Check your understanding>
**a.** Name the main e-commerce platforms that C.J. Tennant says she familiarized herself with in the interview.
**b.** Duplicate the passage in the interview that starts at "For sure, I" and ends at "figured something out.".

Before the pandemic hit, Winnipeg jewelry maker C.J. Tennant wasn't using e-commerce at all. Like many small business owners across the country, she had to build an online retail space from scratch in order to stay competitive.

Independent retailers must adapt to take on online giants

Winnipeg jewelry maker C.J. Tennant had to start an e-commerce site from scratch, including modelling her own products in photos like this, taken by her elderly mother. (cj-tennant.com)

Throughout the pandemic much of our shopping has switched to online. But what has that meant for small businesses who didn't have an online shopping portal before the pandemic started?

C.J. Tennant, who makes jewelry in Winnipeg, was in that position—starting an e-commerce business from scratch. She spoke to Nora about the experience. Here's part of their conversation.


So when you're not sure where to begin, where do you begin?

So it started with kind of familiarizing myself with the main options. Wix, Shopify, Squarespace, Etsy, etcetera. Some people just set up shops directly on their Facebook page, only they don't have a separate website, and chat a lot with other makers in the community. Just ask really direct questions. Does this work? What don't you like? What do you like? And then was lucky enough to be referred to someone who I refer to as my website, tutor, and guide, who took me through the process by taking those conversations as I had sort of figured out: I like this, I don't like this, I want to figure out how to do this, how can I do this with technology? And she was able to kind of take that and filter it and then direct me, because there's so many resources, and not all the information is good. And when you don't know the language, you don't have any way of knowing how to get to the good information. And I think that's part of where it got overwhelming all the time.


I know that for you the personal touch, the personal interaction, helping someone find the right piece for them are really important parts of what you do. So how do you recreate that experience online?

That's probably been the most challenging thing, because I feel really strongly that jewelry is you know, it's about how it looks. But the truth is that most of your favourite pieces of jewelry aren't your favourite because of how they look. They're your favourite because they connect you to a certain experience, or they feel in a particular way on your body or your art or how you feel when you wear them. So it's really like a physical sensation that really connects you to those favourite pieces, because we all have a pair of earrings we love but we never actually walk out the door wearing because they're not comfortable.

Have there been any unexpected benefits to this new online presence you have?

For sure, I think what's been really interesting is that the connections with community and customers and clients have come in ways that I didn't expect. So you know, one day I got this strange call on my phone from a number I didn't recognize. And it turned out to be a client calling from England, who summers in Manitoba, and so was familiar with my work. And she and her sister would visit the studio regularly, like annually. And her sister who also lived in Europe had gotten caught in Manitoba, because where she lived in Europe she couldn't travel back to. So she was unexpectedly spending the winter in Manitoba. And this woman wanted to send her a little pick me up, a little point of connection. So I worked with her, we figured something out.

 

This interview has been edited for length and clarity.

Pixel-coordinate grounding data>
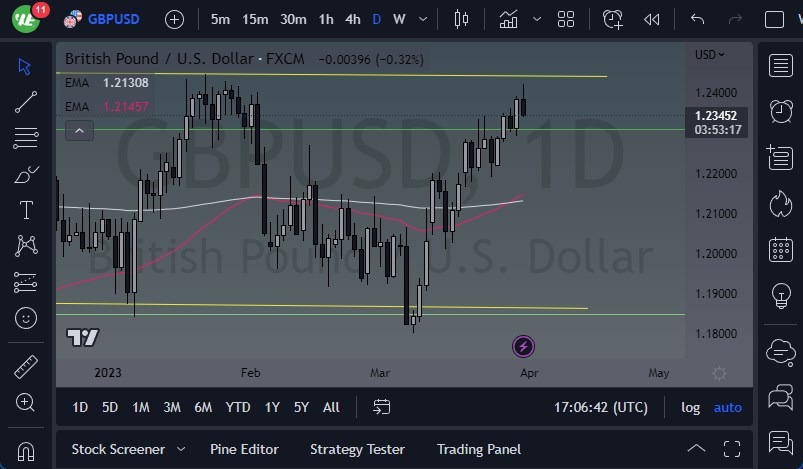Toggle the auto scale button
This screenshot has height=469, width=803.
[x=727, y=407]
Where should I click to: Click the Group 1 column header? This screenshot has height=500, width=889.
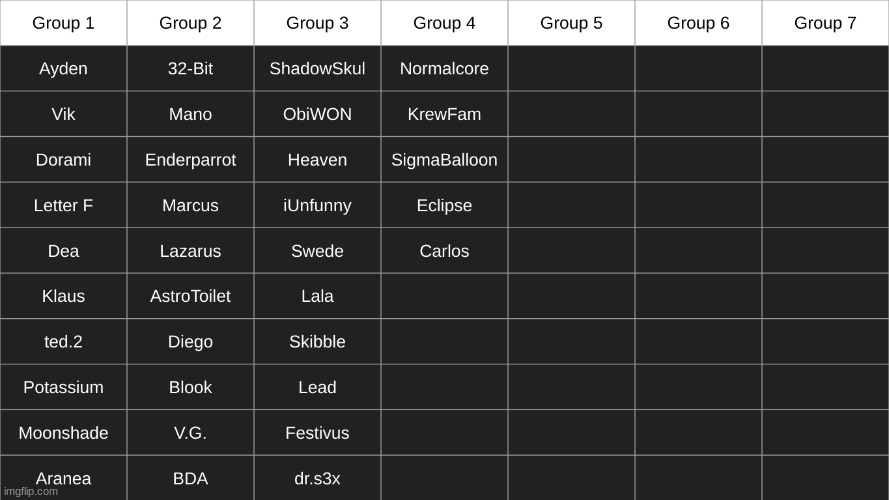[x=63, y=23]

List of solutions>
**a.** Wix, Shopify, Squarespace, Etsy

**b.**
For sure, I think what's been really interesting is that the connections with community and customers and clients have come in ways that I didn't expect. So you know, one day I got this strange call on my phone from a number I didn't recognize. And it turned out to be a client calling from England, who summers in Manitoba, and so was familiar with my work. And she and her sister would visit the studio regularly, like annually. And her sister who also lived in Europe had gotten caught in Manitoba, because where she lived in Europe she couldn't travel back to. So she was unexpectedly spending the winter in Manitoba. And this woman wanted to send her a little pick me up, a little point of connection. So I worked with her, we figured something out.